A fundamental shift should have taken place in 2008. Russia invaded neighboring Georgia for contemplating NATO ascension and EU integration, freezing two ethnically Russian-dominated regions in a perpetual insurgency. The EU’s reaction was to spurn an impending Association Agreement, a punishment Putin scoffed at (ring any bells?).This rebalance would have moved the West away from an overdependence on soft-power programs as tools of Russian containment, towards more rigid strategies, like those now in place. Instead, Europe has leaned on third party groups like the Organization for Cooperation and Security in Europe (OSCE), designed to counter and contain small-scale ethnic and nationalistic conflicts on the continent. While the OSCE’s list of accomplishments is impressive, it is woefully unsuited for the kind of war Russia is fighting in Ukraine. The OSCE’s capacity to complete its primary mission, broadly defined as peacekeeping, is based on its perception as a neutral arbiter. In 2002, Russian Foreign Minister Igor Ivanov wrote that the OSCE was a Western instrument of, “forced democratization,” and Moscow’s stance has been consistent.
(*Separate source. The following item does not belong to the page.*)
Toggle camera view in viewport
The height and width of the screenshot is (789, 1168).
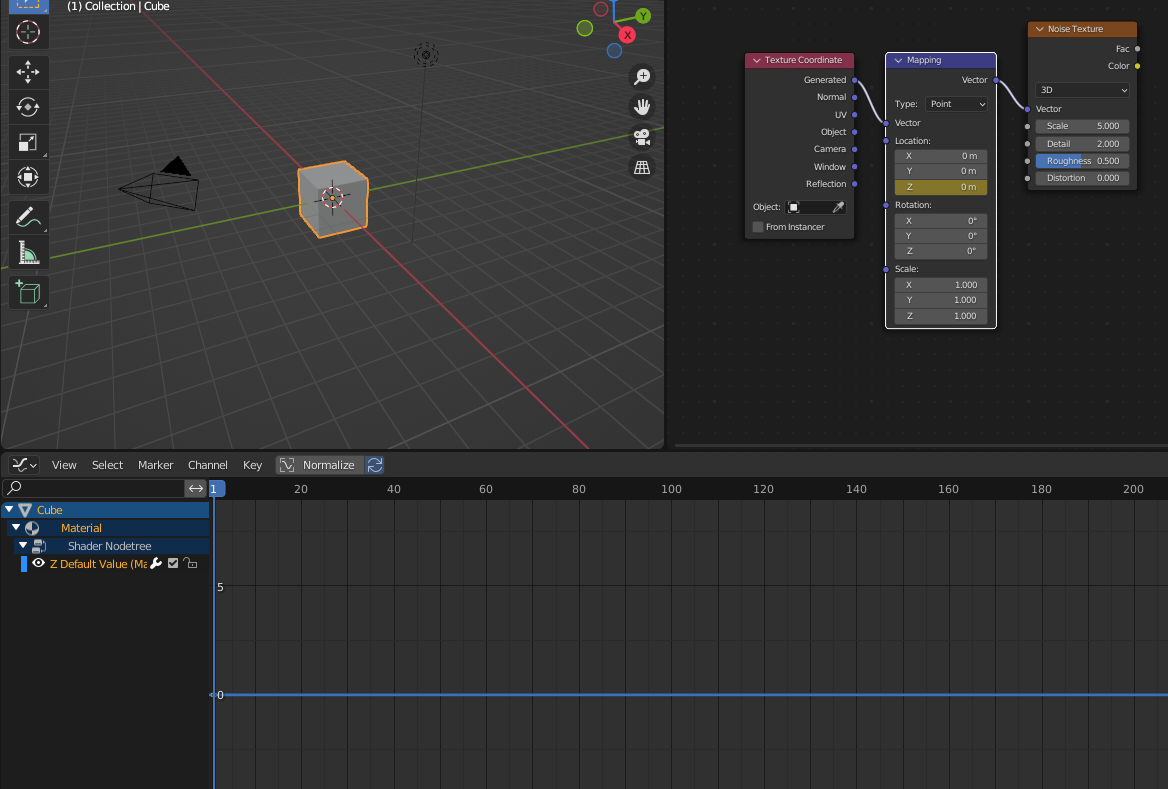642,137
OSCE drones can’t even fly over the conflict zone in eastern Ukraine, they’re just shot down by the rebels. Other efforts at democracy promotion through USAID, State and related groups are being actively countered by Russian propaganda at a massive scale. If European and American leaders are convinced that soft-power initiatives are failing, a return to Cold War era relations appears inevitable. But a reversion to containment, initially developed by George Kennan’s, The Sources of Soviet Conduct in 1947 and developed over four decades of miscommunication and bitterness, reflects only a piece of the best path forward as the West rebalances its stance towards Russia.
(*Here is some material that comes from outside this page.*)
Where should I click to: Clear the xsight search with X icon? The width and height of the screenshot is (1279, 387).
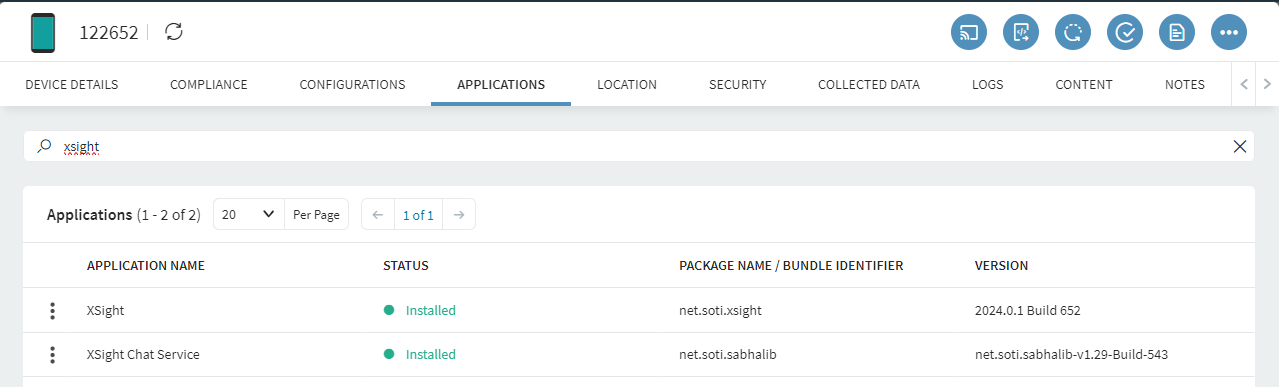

It is important to remember that while yes, Russia is a Great Power, she does not represent the same scale, or even type of threat posed by the Soviet Union in 1947. Kennan’s policy of containment reflected the real and imminent threat posed by the ideological spread of socialism, as well as the hard-power realities that existed in the post-War, bi-polar system. Today, Russia’s military is weak; it has embraced market capitalism, and its capacity to install friendly governments in far-away lands has been more or less eliminated. However reminiscent of Prague 1968 or Budapest 1956 the current conflict in Ukraine appears to be, the West’s response must be measured against the actual, not imagined threat Russia now represents. The Motherland suffers from “superpower phantom pains,” but her degraded swagger on the world-stage has not shifted her leaders’ historic tendency towards maintaining a sphere of influence in the near-abroad (whatever his or her reason is). Carnegie Europe analyst Ulrich Speck sums up the dilemma neatly, highlighting two principles, “[Russia] must accept that the global order rests on the notion of territorial integrity and sovereignty and that smaller countries have fundamental rights as well. The alternative to integrating into this order is permanent conflict, which would damage Russia much more than it can damage the West.” Putin just needs to be convinced that history has already proven Mr. Speck right.